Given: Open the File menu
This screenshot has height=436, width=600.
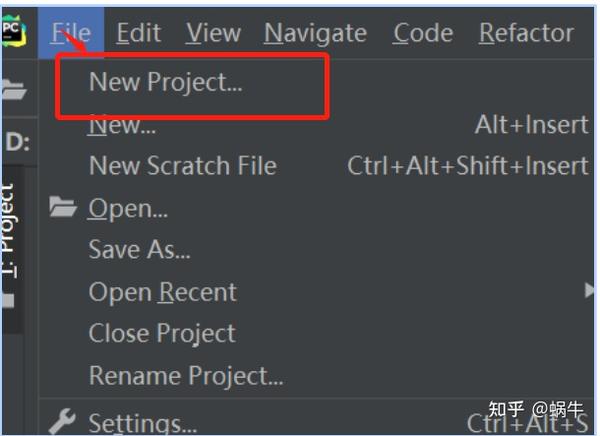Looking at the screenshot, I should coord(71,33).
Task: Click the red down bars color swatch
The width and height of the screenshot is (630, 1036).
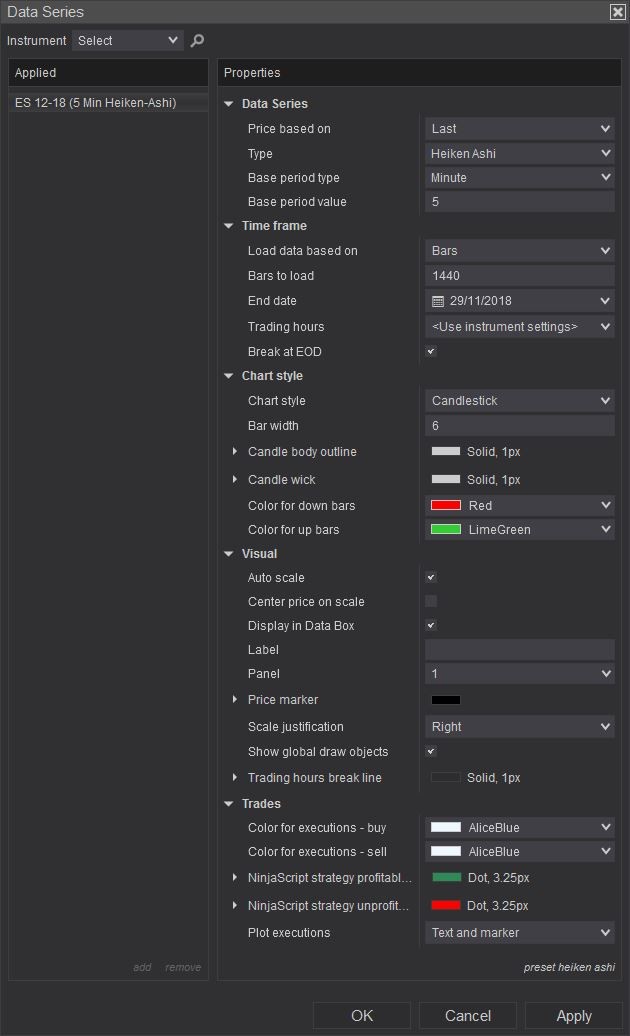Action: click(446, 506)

————————

O exercício:
Por favor, informe quantas linhas dos registros contêm a palavra "width", diferenciando maiúsculas de minúsculas. Responda só com o número.

Solução comentada:
2